(Task statement)
Write down the whole listing below again without changing a word.
--- Data ---
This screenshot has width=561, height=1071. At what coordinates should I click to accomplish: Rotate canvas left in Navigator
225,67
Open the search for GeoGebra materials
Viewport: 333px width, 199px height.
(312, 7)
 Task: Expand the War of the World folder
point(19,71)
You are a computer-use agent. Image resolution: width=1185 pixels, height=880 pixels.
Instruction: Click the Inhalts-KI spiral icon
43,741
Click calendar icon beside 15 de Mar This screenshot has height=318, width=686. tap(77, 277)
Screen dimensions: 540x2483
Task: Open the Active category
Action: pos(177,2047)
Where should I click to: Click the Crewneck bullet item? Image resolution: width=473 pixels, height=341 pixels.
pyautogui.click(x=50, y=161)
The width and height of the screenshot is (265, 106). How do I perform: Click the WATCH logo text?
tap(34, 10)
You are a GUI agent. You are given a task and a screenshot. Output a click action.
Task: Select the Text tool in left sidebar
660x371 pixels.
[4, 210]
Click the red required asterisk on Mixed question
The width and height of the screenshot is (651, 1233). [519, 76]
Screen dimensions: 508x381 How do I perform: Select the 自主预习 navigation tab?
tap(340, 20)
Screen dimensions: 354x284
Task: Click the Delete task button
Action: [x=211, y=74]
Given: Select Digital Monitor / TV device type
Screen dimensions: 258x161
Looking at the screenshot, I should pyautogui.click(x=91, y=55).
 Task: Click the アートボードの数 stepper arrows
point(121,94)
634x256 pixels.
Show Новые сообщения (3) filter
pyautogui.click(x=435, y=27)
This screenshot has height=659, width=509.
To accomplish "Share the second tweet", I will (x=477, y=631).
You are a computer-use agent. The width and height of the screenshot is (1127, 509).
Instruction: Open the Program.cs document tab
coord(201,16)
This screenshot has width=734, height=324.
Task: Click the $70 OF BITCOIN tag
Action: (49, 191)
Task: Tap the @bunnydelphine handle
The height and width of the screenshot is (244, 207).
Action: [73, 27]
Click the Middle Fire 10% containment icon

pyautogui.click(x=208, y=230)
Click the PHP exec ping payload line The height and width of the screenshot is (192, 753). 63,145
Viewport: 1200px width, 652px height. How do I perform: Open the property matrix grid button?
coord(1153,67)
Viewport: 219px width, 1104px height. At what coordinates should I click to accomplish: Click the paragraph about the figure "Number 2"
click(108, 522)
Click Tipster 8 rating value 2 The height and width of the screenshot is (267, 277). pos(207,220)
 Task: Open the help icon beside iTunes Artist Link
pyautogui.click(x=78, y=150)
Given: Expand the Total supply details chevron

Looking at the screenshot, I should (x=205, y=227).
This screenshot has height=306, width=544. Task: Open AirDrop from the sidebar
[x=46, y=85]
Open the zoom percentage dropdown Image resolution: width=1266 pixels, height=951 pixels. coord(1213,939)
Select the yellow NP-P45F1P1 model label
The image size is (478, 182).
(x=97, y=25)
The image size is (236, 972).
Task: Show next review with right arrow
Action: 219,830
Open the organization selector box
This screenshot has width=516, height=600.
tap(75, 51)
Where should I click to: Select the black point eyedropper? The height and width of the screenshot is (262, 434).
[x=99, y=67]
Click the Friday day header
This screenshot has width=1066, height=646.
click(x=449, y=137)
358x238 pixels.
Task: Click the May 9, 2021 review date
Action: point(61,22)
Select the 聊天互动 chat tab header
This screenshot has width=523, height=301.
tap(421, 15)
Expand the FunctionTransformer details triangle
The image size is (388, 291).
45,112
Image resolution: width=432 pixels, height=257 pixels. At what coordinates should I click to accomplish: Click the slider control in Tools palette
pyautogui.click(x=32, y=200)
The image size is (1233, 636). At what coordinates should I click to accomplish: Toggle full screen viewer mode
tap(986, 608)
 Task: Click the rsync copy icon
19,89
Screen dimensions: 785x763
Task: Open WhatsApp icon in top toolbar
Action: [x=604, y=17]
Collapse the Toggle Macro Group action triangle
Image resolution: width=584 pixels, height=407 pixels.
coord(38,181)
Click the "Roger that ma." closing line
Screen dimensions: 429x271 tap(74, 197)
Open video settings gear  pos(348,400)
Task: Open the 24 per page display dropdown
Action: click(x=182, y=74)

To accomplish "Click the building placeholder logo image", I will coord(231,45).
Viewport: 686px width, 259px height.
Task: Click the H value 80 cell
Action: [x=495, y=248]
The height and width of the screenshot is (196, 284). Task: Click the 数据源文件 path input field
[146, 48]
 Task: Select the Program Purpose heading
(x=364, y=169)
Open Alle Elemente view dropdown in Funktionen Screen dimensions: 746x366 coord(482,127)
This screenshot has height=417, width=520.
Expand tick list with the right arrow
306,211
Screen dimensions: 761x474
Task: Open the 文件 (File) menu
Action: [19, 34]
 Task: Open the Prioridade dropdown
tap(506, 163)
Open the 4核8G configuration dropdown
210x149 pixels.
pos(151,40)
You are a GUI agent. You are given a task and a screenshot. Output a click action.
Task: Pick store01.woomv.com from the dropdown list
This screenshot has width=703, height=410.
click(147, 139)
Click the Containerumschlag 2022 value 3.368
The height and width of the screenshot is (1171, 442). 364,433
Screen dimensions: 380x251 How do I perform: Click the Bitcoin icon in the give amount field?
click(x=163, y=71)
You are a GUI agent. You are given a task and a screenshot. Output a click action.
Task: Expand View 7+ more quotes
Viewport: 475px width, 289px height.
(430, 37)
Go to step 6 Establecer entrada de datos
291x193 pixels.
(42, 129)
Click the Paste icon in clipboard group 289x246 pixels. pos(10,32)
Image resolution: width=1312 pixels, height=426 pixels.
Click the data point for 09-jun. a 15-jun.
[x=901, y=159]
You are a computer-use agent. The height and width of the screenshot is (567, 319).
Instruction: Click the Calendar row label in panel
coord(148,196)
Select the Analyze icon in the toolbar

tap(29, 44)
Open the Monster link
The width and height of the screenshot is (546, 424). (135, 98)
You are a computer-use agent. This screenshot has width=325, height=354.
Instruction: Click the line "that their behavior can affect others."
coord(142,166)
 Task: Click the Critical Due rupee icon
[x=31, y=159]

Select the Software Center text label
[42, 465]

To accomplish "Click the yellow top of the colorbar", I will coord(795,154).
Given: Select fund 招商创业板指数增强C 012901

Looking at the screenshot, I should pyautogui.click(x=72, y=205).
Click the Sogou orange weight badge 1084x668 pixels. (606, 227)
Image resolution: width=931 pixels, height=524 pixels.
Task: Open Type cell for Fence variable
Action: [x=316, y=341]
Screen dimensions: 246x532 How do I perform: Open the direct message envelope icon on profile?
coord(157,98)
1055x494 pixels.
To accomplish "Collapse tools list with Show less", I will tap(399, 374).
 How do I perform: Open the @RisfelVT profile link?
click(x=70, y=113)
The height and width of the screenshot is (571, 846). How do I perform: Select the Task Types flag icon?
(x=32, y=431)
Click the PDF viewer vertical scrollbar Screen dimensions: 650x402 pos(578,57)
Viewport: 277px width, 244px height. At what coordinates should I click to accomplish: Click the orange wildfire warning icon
---
(Output for this task)
This screenshot has width=561, height=1071. At what coordinates should I click to accomplish: Rotate canvas left in Navigator
225,67
Open the search for GeoGebra materials
Viewport: 333px width, 199px height.
(312, 7)
 Task: Expand the War of the World folder
point(19,71)
You are a computer-use agent. Image resolution: width=1185 pixels, height=880 pixels.
Instruction: Click the Inhalts-KI spiral icon
43,741
Click calendar icon beside 15 de Mar This screenshot has height=318, width=686. tap(77, 277)
Screen dimensions: 540x2483
Task: Open the Active category
Action: pos(177,2047)
Where should I click to: Click the Crewneck bullet item? Image resolution: width=473 pixels, height=341 pixels.
pyautogui.click(x=50, y=161)
The width and height of the screenshot is (265, 106). How do I perform: Click the WATCH logo text?
tap(34, 10)
You are a GUI agent. You are given a task and a screenshot. Output a click action.
Task: Select the Text tool in left sidebar
660x371 pixels.
[4, 210]
Click the red required asterisk on Mixed question
The width and height of the screenshot is (651, 1233). [519, 76]
Screen dimensions: 508x381 How do I perform: Select the 自主预习 navigation tab?
tap(340, 20)
Screen dimensions: 354x284
Task: Click the Delete task button
Action: [x=211, y=74]
Given: Select Digital Monitor / TV device type
Screen dimensions: 258x161
Looking at the screenshot, I should pyautogui.click(x=91, y=55).
 Task: Click the アートボードの数 stepper arrows
point(121,94)
634x256 pixels.
Show Новые сообщения (3) filter
pyautogui.click(x=435, y=27)
This screenshot has height=659, width=509.
To accomplish "Share the second tweet", I will (x=477, y=631).
You are a computer-use agent. The width and height of the screenshot is (1127, 509).
Instruction: Open the Program.cs document tab
coord(201,16)
This screenshot has width=734, height=324.
Task: Click the $70 OF BITCOIN tag
Action: (49, 191)
Task: Tap the @bunnydelphine handle
The height and width of the screenshot is (244, 207).
Action: [73, 27]
Click the Middle Fire 10% containment icon

pyautogui.click(x=208, y=230)
Click the PHP exec ping payload line The height and width of the screenshot is (192, 753). 63,145
Viewport: 1200px width, 652px height. How do I perform: Open the property matrix grid button?
coord(1153,67)
Viewport: 219px width, 1104px height. At what coordinates should I click to accomplish: Click the paragraph about the figure "Number 2"
click(108, 522)
Click Tipster 8 rating value 2 The height and width of the screenshot is (267, 277). pos(207,220)
 Task: Open the help icon beside iTunes Artist Link
pyautogui.click(x=78, y=150)
Given: Expand the Total supply details chevron

Looking at the screenshot, I should (x=205, y=227).
This screenshot has height=306, width=544. Task: Open AirDrop from the sidebar
[x=46, y=85]
Open the zoom percentage dropdown Image resolution: width=1266 pixels, height=951 pixels. coord(1213,939)
Select the yellow NP-P45F1P1 model label
The image size is (478, 182).
(x=97, y=25)
The image size is (236, 972).
Task: Show next review with right arrow
Action: 219,830
Open the organization selector box
This screenshot has width=516, height=600.
tap(75, 51)
Where should I click to: Select the black point eyedropper? The height and width of the screenshot is (262, 434).
[x=99, y=67]
Click the Friday day header
This screenshot has width=1066, height=646.
click(x=449, y=137)
358x238 pixels.
Task: Click the May 9, 2021 review date
Action: point(61,22)
Select the 聊天互动 chat tab header
This screenshot has width=523, height=301.
tap(421, 15)
Expand the FunctionTransformer details triangle
The image size is (388, 291).
45,112
Image resolution: width=432 pixels, height=257 pixels. At what coordinates should I click to accomplish: Click the slider control in Tools palette
pyautogui.click(x=32, y=200)
The image size is (1233, 636). At what coordinates should I click to accomplish: Toggle full screen viewer mode
tap(986, 608)
 Task: Click the rsync copy icon
19,89
Screen dimensions: 785x763
Task: Open WhatsApp icon in top toolbar
Action: [x=604, y=17]
Collapse the Toggle Macro Group action triangle
Image resolution: width=584 pixels, height=407 pixels.
coord(38,181)
Click the "Roger that ma." closing line
Screen dimensions: 429x271 tap(74, 197)
Open video settings gear  pos(348,400)
Task: Open the 24 per page display dropdown
Action: click(x=182, y=74)

To accomplish "Click the building placeholder logo image", I will coord(231,45).
Viewport: 686px width, 259px height.
Task: Click the H value 80 cell
Action: [x=495, y=248]
The height and width of the screenshot is (196, 284). Task: Click the 数据源文件 path input field
[146, 48]
 Task: Select the Program Purpose heading
(x=364, y=169)
Open Alle Elemente view dropdown in Funktionen Screen dimensions: 746x366 coord(482,127)
This screenshot has height=417, width=520.
Expand tick list with the right arrow
306,211
Screen dimensions: 761x474
Task: Open the 文件 (File) menu
Action: [19, 34]
 Task: Open the Prioridade dropdown
tap(506, 163)
Open the 4核8G configuration dropdown
210x149 pixels.
pos(151,40)
You are a GUI agent. You are given a task and a screenshot. Output a click action.
Task: Pick store01.woomv.com from the dropdown list
This screenshot has width=703, height=410.
click(147, 139)
Click the Containerumschlag 2022 value 3.368
The height and width of the screenshot is (1171, 442). 364,433
Screen dimensions: 380x251 How do I perform: Click the Bitcoin icon in the give amount field?
click(x=163, y=71)
You are a GUI agent. You are given a task and a screenshot. Output a click action.
Task: Expand View 7+ more quotes
Viewport: 475px width, 289px height.
(430, 37)
Go to step 6 Establecer entrada de datos
291x193 pixels.
(42, 129)
Click the Paste icon in clipboard group 289x246 pixels. pos(10,32)
Image resolution: width=1312 pixels, height=426 pixels.
Click the data point for 09-jun. a 15-jun.
[x=901, y=159]
You are a computer-use agent. The height and width of the screenshot is (567, 319).
Instruction: Click the Calendar row label in panel
coord(148,196)
Select the Analyze icon in the toolbar

tap(29, 44)
Open the Monster link
The width and height of the screenshot is (546, 424). (135, 98)
You are a computer-use agent. This screenshot has width=325, height=354.
Instruction: Click the line "that their behavior can affect others."
coord(142,166)
 Task: Click the Critical Due rupee icon
[x=31, y=159]

Select the Software Center text label
[42, 465]

To accomplish "Click the yellow top of the colorbar", I will coord(795,154).
Given: Select fund 招商创业板指数增强C 012901

Looking at the screenshot, I should pyautogui.click(x=72, y=205).
Click the Sogou orange weight badge 1084x668 pixels. (606, 227)
Image resolution: width=931 pixels, height=524 pixels.
Task: Open Type cell for Fence variable
Action: [x=316, y=341]
Screen dimensions: 246x532 How do I perform: Open the direct message envelope icon on profile?
coord(157,98)
1055x494 pixels.
To accomplish "Collapse tools list with Show less", I will tap(399, 374).
 How do I perform: Open the @RisfelVT profile link?
click(x=70, y=113)
The height and width of the screenshot is (571, 846). How do I perform: Select the Task Types flag icon?
(x=32, y=431)
Click the PDF viewer vertical scrollbar Screen dimensions: 650x402 pos(578,57)
Viewport: 277px width, 244px height. At what coordinates should I click to accomplish: Click the orange wildfire warning icon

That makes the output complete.